To this end, we developed and demonstrated a data-streaming-type DAQ system with detectors under the high-rate condition at a test experiment using electrons and positrons from a bremsstrahlung photon beam. A special time-to-digital converter (TDC) for the continuous measurement was developed and evaluated. The design of the TDC and the DAQ software are described in Section 2. The experimental conditions and results are reported in Sections 3 and 4, respectively.

## 2. Prototype streaming DAQ system

The data size from front-end electronics on a triggerless DAQ system is considerably larger than that of a conventional DAQ system because all detector signals are digitized and then transferred to a PC without filtering. Therefore, the DAQ system for the E50 experiment dedicates the reading timing information to reduce data size. A waveform digitizer is not used. Thus, we developed a TDC that digitizes the timing of the detector signal without any hardware trigger, a streaming TDC (StrTDC), and software to collect data from these TDCs. There is a specific requirement for the StrTDC, i.e., a high dynamic range of the order of  $10^{10}$ . As a proton beam is extracted using a slow extraction method, secondary beam particles randomly come over 2 s within a 5.2-s cycle. Further, we require a timing resolution better than 1 ns in  $\sigma$  for the scintillating-fiber tracker to measure the beam trajectories under high-intensity conditions. Thus, a continuous timing measurement over 2 s with a precision of around 1 ns is necessary; it corresponds to a dynamic range of the order of  $10^9$ .

### 2.1 Data-streaming-type TDC

We adopted a general-purpose FPGA module, a hadron universal logic (HUL) module [13], as a platform to implement an StrTDC. The HUL module is a VME 6U size board with a Xilinx FPGA, XC7K-160T-1 [14]. This module has 64 digital signal inputs and has two mezzanine card slots for function expansion. These signal input ports and the mezzanine card slots are connected to the FPGA. Gigabit Ethernet (1000BASE-T) is used as the communication standard. The HUL module communicates with the PC using the user datagram protocol (UDP) or the transmission control protocol (TCP) realized by silicon TCP (SiTCP) [15], which is implemented in the FPGA. When the SiTCP and the PC were connected one-to-one without a network switch, the measured transmission speed of the SiTCP was 949 Mbps for the TCP communication [15]. The StrTDC was synchronized by a common clock, a 50-MHz master clock. A mezzanine card, a master clock distributor (MCD) mounted on the HUL module, provides a receiver port for the master clock signal. Further, the MCD card has four transmitter ports distributing the master clock signal to the downstream HUL modules. Figure 1 shows a photograph of the HUL module with the MCD card.

| Exercise tasks |
1 - In the streaming DAQ text, what common clock synchronizes the StrTDC?
2 - Pick up the streaming DAQ text after its final sentence and continue it.

| Data |
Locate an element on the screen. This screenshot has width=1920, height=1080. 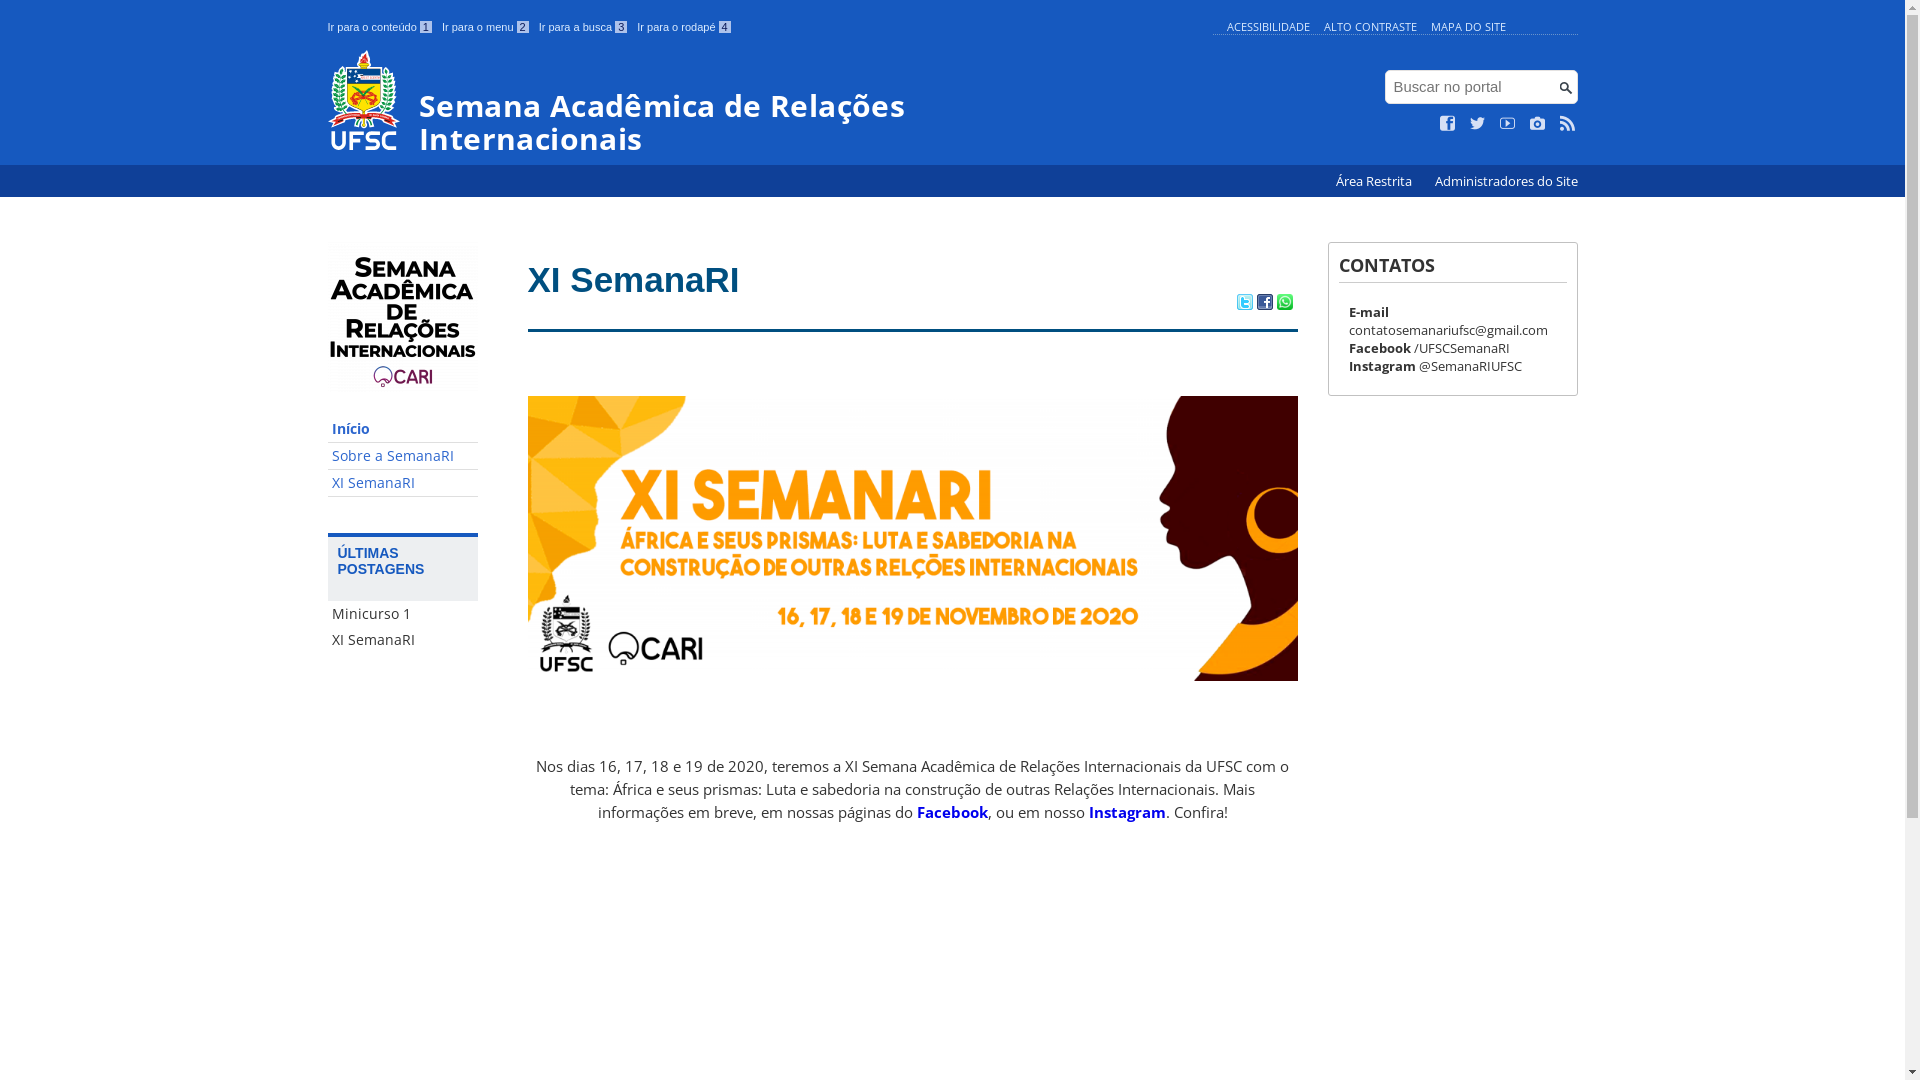
ALTO CONTRASTE is located at coordinates (1370, 26).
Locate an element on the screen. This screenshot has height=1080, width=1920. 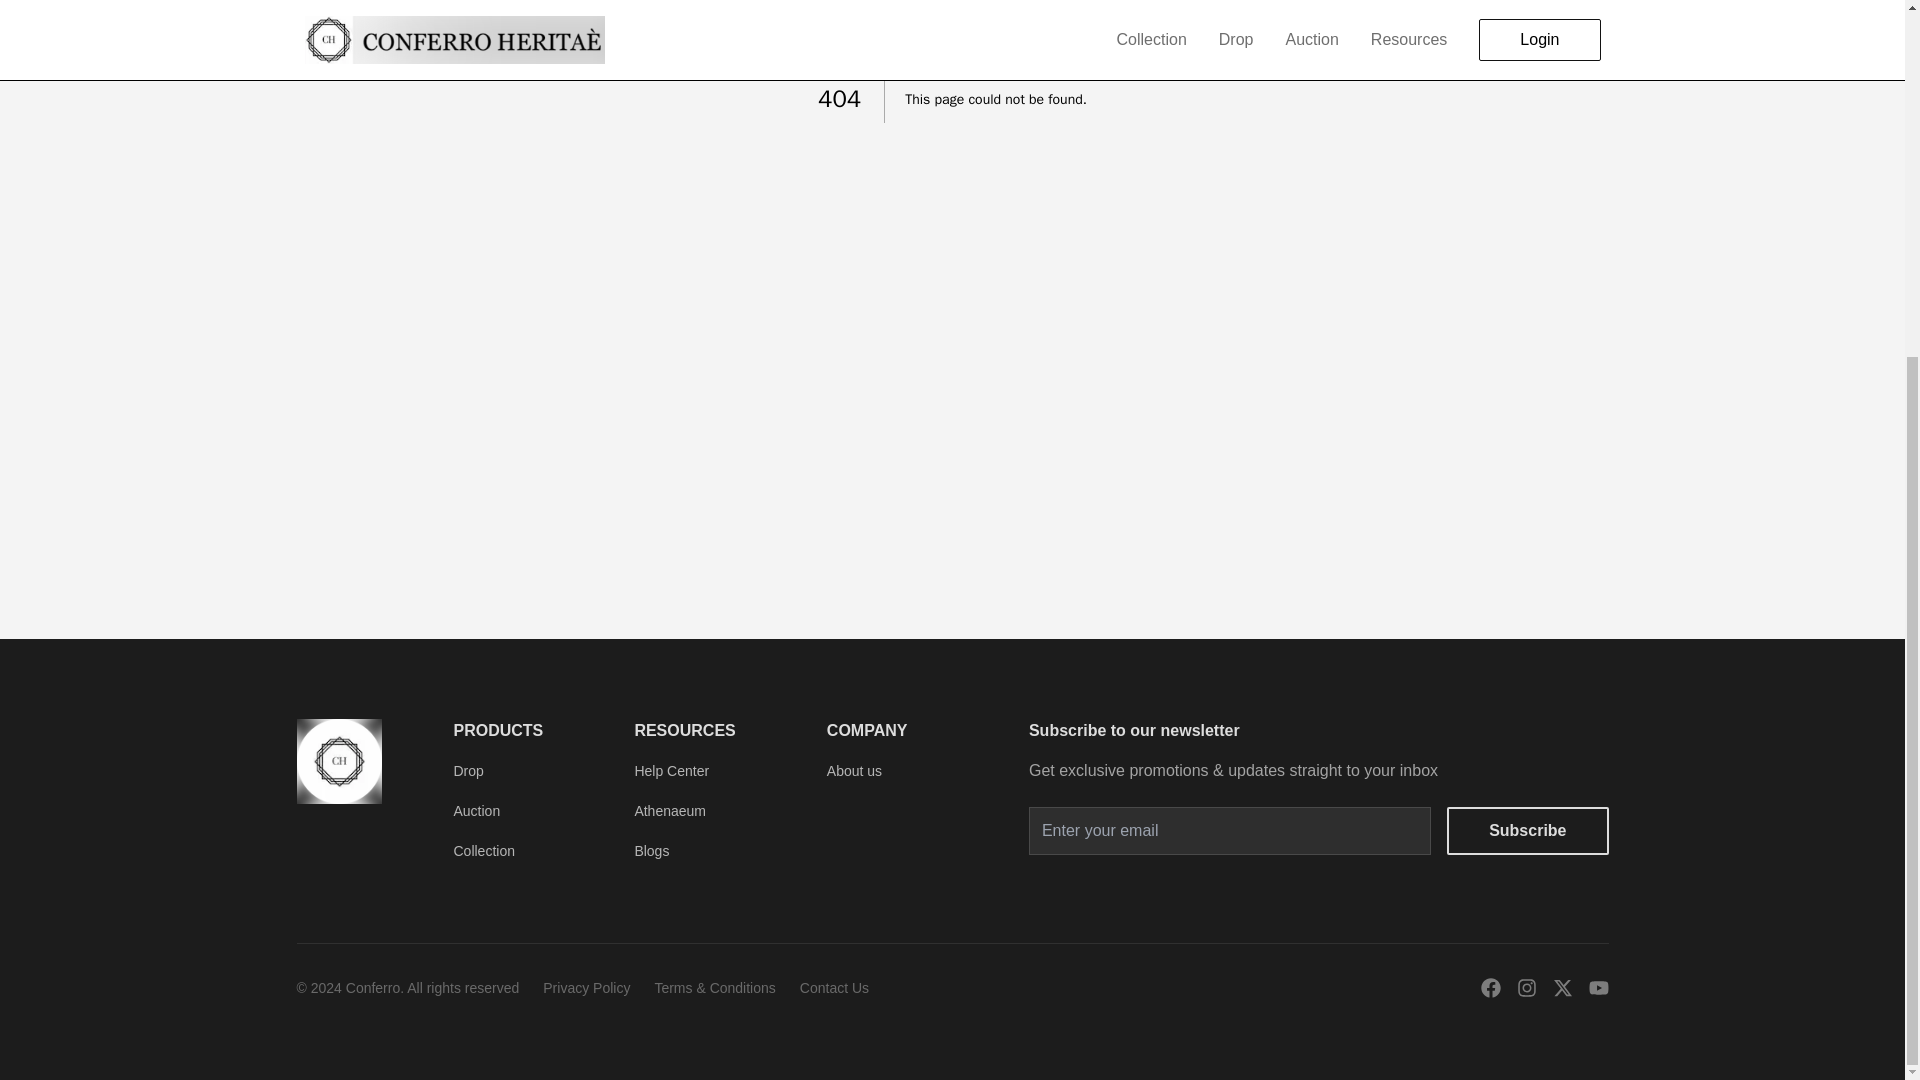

| The answers |
1 - A 50-MHz master clock.

2 -
A block diagram of the StrTDC implemented in the FPGA on the HUL module is shown in Fig. 2. The number of input channels for the StrTDC is 32. The StrTDC comprises an online data-processing (ODP) block and a vital block. The 130-MHz base clock and the 260-MHz clock signals are generated from the master clock signal via the mixed-mode clock manager (MMCM) in the FPGA, and they are distributed to the ODP and vital blocks. The ODP block has four functional units: 1) the TDC unit measures the timings of both the leading and trailing edges of incoming signals; 2) the pairing unit conducts the paring of the leading and trailing edges of a signal and calculates the time-over-threshold (TOT); 3) the pulse-height time-walk of the leading-edge timing is corrected by the time-walk corrector using the TOT information;



**Fig. 1.** Photograph of the HUL module with the MCD card. The center of the photograph is the HUL module. The part surrounded by the white square at the bottom left is the MCD card.



**Fig. 2.** Block diagram of the StrTDC. It comprises an online data-processing block and a vital block. The heartbeat generator is used to provide a coarse count for the TDC data and to generate heartbeat data in the vital block. We employ the single-system clock domain for all blocks with a frequency of 130 MHz, which is generated from the master clock signal.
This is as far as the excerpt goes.